Rivière tremblante, d’Andrée A. Michaud
Deux ans après Bondrée, les éditions Rivages publient un nouveau roman d’Andrée Michaud (et, en parallèle, éditent en poche, de la même, Lazy Bird, paru initialement au Seuil). C’est peu dire qu’après le choc stylistique et l’ambiance oppressante de Bondrée, Rivière tremblante était très attendu de ceux qui étaient tombé sous le charme de la plume de la romancière québécoise.

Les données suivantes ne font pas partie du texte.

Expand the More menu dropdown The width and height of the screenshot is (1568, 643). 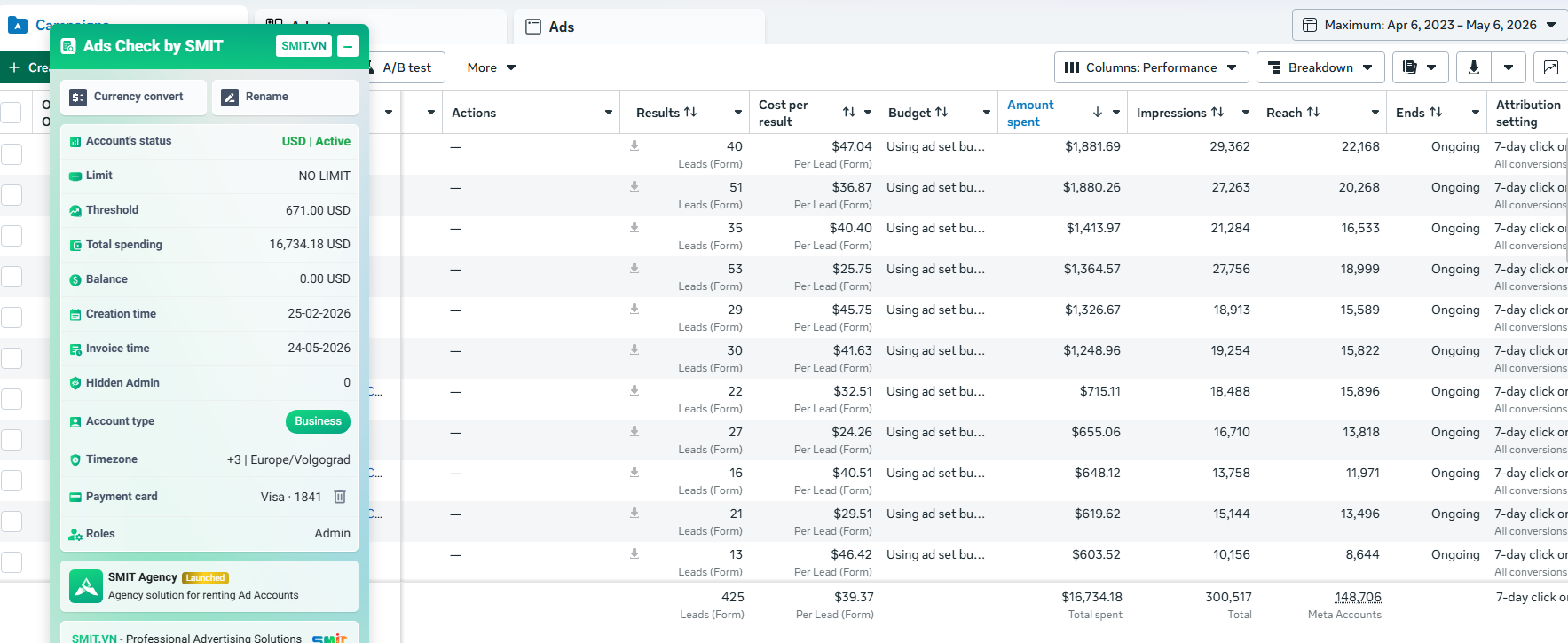(x=492, y=67)
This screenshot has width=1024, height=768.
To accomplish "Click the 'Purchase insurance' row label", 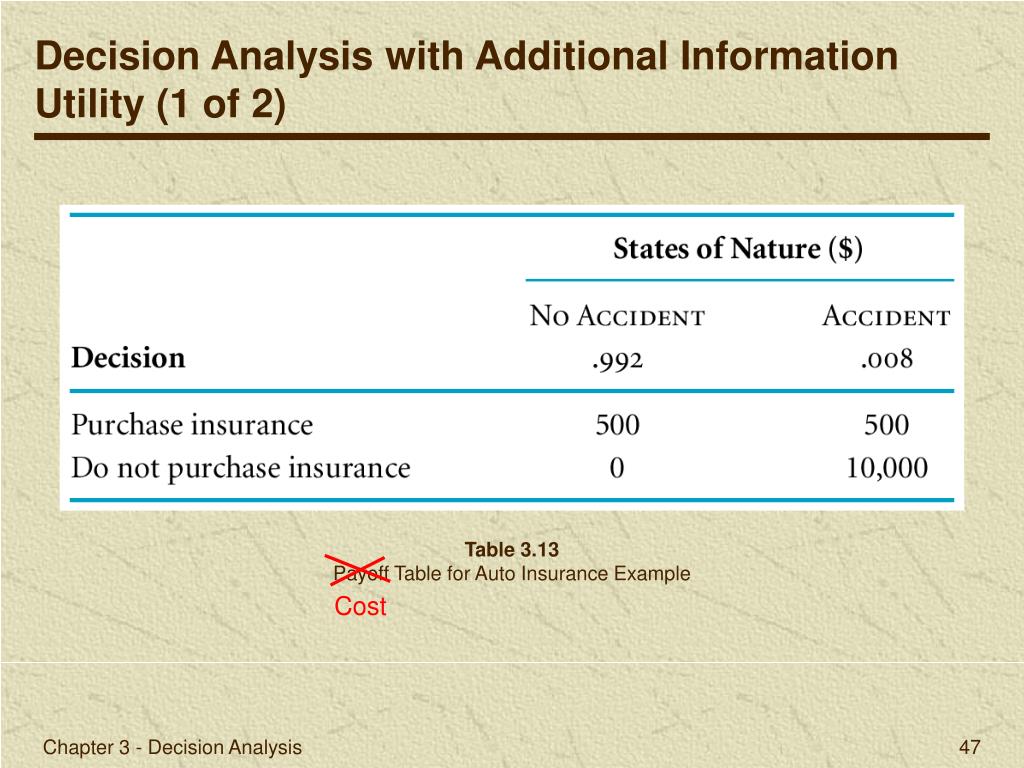I will pyautogui.click(x=192, y=425).
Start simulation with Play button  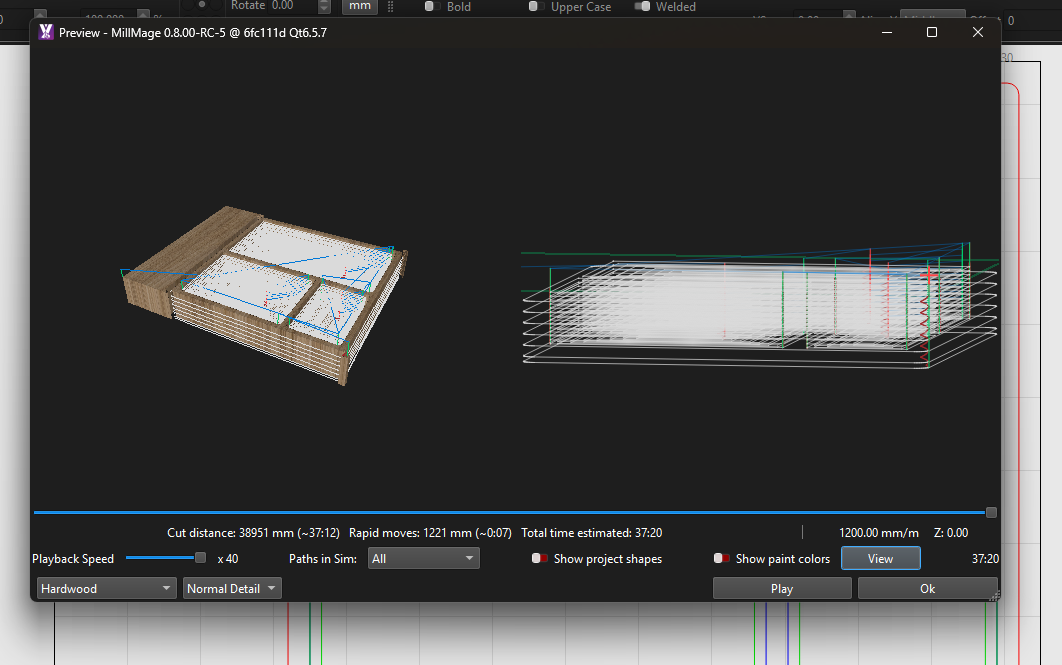pos(782,589)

Rivière-aux-Trembles est une petite ville isolée en rivière, donc, et forêt. C’est là qu’en 1979, Michael Saint-Pierre, douze ans, disparaît sous les yeux de son amie Marnie Duchamp. Incapable d’expliquer aux enquêteurs ce qui a pu se passer durant cet orage d’août qui a vu Michael s’évaporer littéralement, Marnie est montrée du doigt et surtout accablée par la culpabilité et son incapacité à savoir ce qui a bien pu se passer. Quand, trente ans plus tard elle revient sur les lieux de son enfance, elle ne s’est de toute évidence toujours pas remise de cet été d’enfance qui a à bien des égards brisé sa vie. Une autre vie brisée, en 2009, toujours à Rivière-aux-Trembles, c’est celle de Bill Richard, dont la fille de neuf ans, Billie, n’est un jour jamais rentrée de l’école. Deux âmes égarées, deux enfants volatilisés dont la présence constante dans les cœurs de ceux qui les ont aimés plus que tout pèse des tonnes.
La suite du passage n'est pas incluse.